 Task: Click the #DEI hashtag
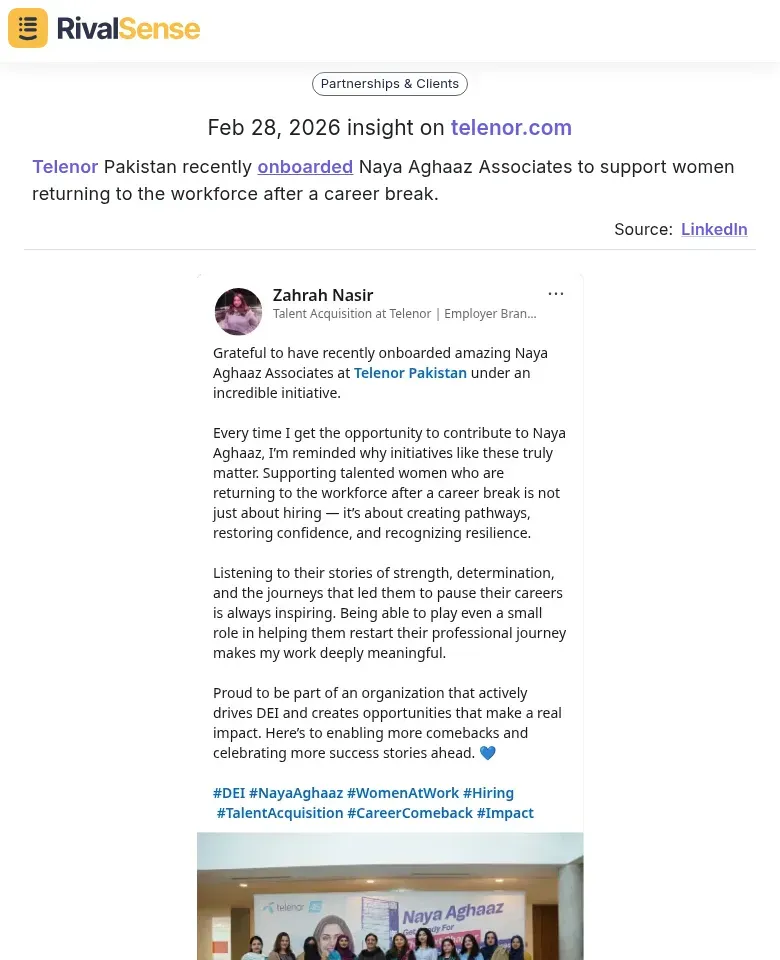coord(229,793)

------------------------------------------------

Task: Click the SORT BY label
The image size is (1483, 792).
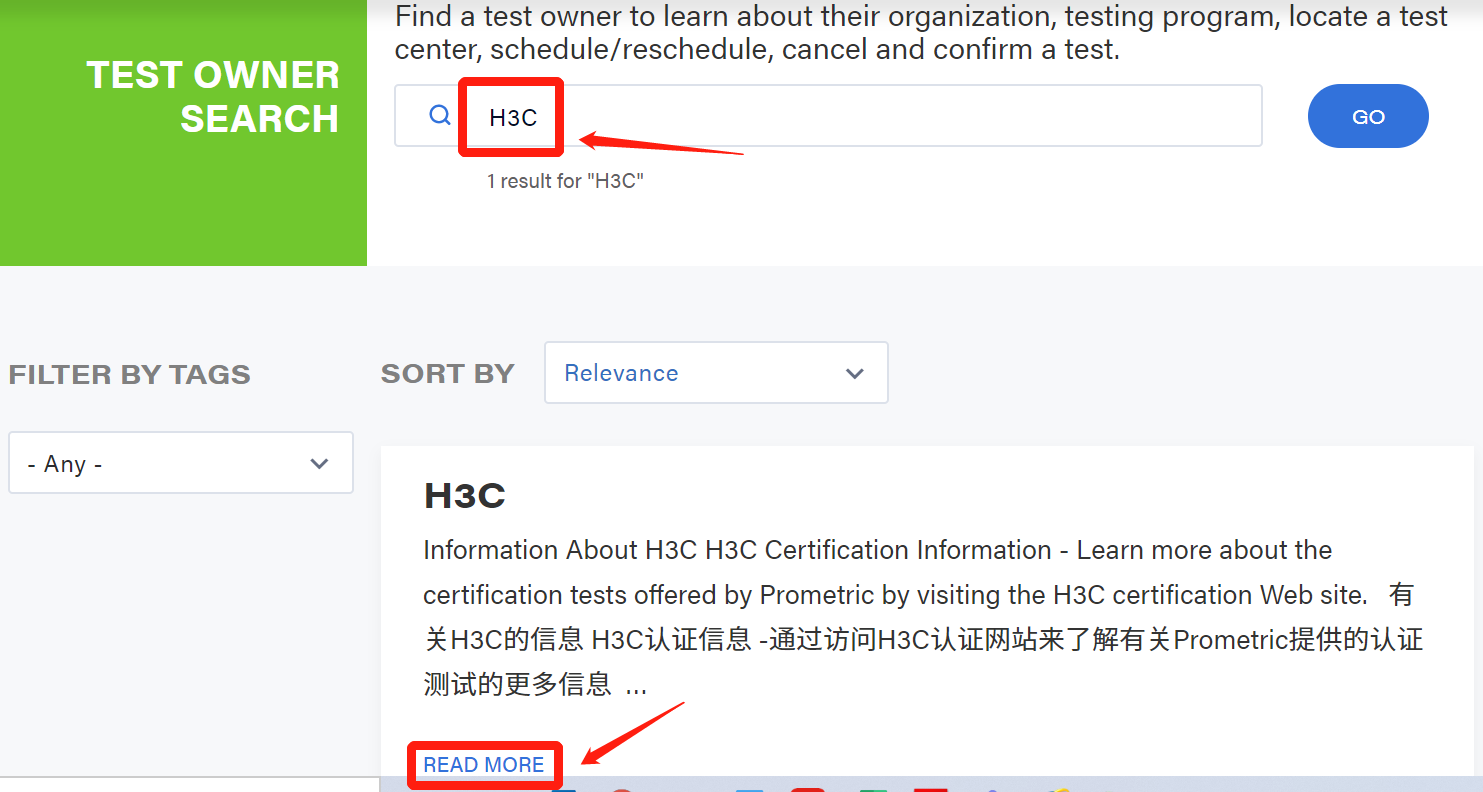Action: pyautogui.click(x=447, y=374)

------------------------------------------------

● PROMPT: Copy every line from the entries above that contains the string "Task", treating uppercase and lowercase letters as different.

● FULL SOLUTION:
 Task: Click the #DEI hashtag
Task: Click the SORT BY label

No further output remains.